_Supplied records_:
════

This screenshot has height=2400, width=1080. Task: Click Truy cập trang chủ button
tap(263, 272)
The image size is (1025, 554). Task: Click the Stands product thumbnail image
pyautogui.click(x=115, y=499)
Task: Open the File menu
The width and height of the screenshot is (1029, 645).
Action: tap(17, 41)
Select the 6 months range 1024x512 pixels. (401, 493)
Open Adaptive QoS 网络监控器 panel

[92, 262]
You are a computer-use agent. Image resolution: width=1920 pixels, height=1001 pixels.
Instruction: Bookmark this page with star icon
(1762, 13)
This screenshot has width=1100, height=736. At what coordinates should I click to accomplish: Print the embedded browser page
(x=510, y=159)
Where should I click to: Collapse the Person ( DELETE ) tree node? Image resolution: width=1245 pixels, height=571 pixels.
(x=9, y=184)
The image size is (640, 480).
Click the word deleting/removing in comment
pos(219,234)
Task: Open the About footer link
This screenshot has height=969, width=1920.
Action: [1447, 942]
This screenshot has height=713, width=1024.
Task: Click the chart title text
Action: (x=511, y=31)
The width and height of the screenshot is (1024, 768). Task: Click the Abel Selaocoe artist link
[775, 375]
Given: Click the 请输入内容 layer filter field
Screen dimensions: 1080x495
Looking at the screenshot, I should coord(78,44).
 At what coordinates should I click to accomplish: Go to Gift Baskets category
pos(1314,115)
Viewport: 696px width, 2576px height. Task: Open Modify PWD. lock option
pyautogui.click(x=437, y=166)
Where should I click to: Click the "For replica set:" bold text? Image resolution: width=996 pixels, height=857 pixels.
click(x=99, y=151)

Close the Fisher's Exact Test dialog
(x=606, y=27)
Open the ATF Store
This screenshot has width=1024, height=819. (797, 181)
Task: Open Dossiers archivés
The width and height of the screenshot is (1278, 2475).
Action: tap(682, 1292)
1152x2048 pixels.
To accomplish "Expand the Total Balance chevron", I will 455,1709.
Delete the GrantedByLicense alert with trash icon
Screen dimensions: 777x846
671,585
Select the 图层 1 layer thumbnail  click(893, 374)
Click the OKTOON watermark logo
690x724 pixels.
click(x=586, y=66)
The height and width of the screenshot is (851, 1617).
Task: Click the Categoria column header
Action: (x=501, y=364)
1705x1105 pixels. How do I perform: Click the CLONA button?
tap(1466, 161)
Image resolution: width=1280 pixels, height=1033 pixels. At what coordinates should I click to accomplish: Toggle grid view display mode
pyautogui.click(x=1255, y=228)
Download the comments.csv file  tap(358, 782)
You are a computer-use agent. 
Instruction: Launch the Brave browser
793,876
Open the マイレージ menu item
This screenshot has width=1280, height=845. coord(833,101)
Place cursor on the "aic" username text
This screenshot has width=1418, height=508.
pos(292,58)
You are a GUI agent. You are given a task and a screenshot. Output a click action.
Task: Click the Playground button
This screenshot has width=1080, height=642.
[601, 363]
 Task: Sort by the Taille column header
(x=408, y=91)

════

Please print each entry once more, exactly as it reads.

_Final answer_:
This screenshot has height=2400, width=1080. Task: Click Truy cập trang chủ button
tap(263, 272)
The image size is (1025, 554). Task: Click the Stands product thumbnail image
pyautogui.click(x=115, y=499)
Task: Open the File menu
The width and height of the screenshot is (1029, 645).
Action: tap(17, 41)
Select the 6 months range 1024x512 pixels. (401, 493)
Open Adaptive QoS 网络监控器 panel

[92, 262]
You are a computer-use agent. Image resolution: width=1920 pixels, height=1001 pixels.
Instruction: Bookmark this page with star icon
(1762, 13)
This screenshot has width=1100, height=736. At what coordinates should I click to accomplish: Print the embedded browser page
(x=510, y=159)
Where should I click to: Collapse the Person ( DELETE ) tree node? Image resolution: width=1245 pixels, height=571 pixels.
(x=9, y=184)
The image size is (640, 480).
Click the word deleting/removing in comment
pos(219,234)
Task: Open the About footer link
This screenshot has height=969, width=1920.
Action: [1447, 942]
This screenshot has height=713, width=1024.
Task: Click the chart title text
Action: (x=511, y=31)
The width and height of the screenshot is (1024, 768). Task: Click the Abel Selaocoe artist link
[775, 375]
Given: Click the 请输入内容 layer filter field
Screen dimensions: 1080x495
Looking at the screenshot, I should coord(78,44).
 At what coordinates should I click to accomplish: Go to Gift Baskets category
pos(1314,115)
Viewport: 696px width, 2576px height. Task: Open Modify PWD. lock option
pyautogui.click(x=437, y=166)
Where should I click to: Click the "For replica set:" bold text? Image resolution: width=996 pixels, height=857 pixels.
click(x=99, y=151)

Close the Fisher's Exact Test dialog
(x=606, y=27)
Open the ATF Store
This screenshot has width=1024, height=819. (797, 181)
Task: Open Dossiers archivés
The width and height of the screenshot is (1278, 2475).
Action: tap(682, 1292)
1152x2048 pixels.
To accomplish "Expand the Total Balance chevron", I will 455,1709.
Delete the GrantedByLicense alert with trash icon
Screen dimensions: 777x846
671,585
Select the 图层 1 layer thumbnail  click(893, 374)
Click the OKTOON watermark logo
690x724 pixels.
click(x=586, y=66)
The height and width of the screenshot is (851, 1617).
Task: Click the Categoria column header
Action: (x=501, y=364)
1705x1105 pixels. How do I perform: Click the CLONA button?
tap(1466, 161)
Image resolution: width=1280 pixels, height=1033 pixels. At what coordinates should I click to accomplish: Toggle grid view display mode
pyautogui.click(x=1255, y=228)
Download the comments.csv file  tap(358, 782)
You are a computer-use agent. 
Instruction: Launch the Brave browser
793,876
Open the マイレージ menu item
This screenshot has width=1280, height=845. coord(833,101)
Place cursor on the "aic" username text
This screenshot has width=1418, height=508.
pos(292,58)
You are a GUI agent. You are given a task and a screenshot. Output a click action.
Task: Click the Playground button
This screenshot has width=1080, height=642.
[601, 363]
 Task: Sort by the Taille column header
(x=408, y=91)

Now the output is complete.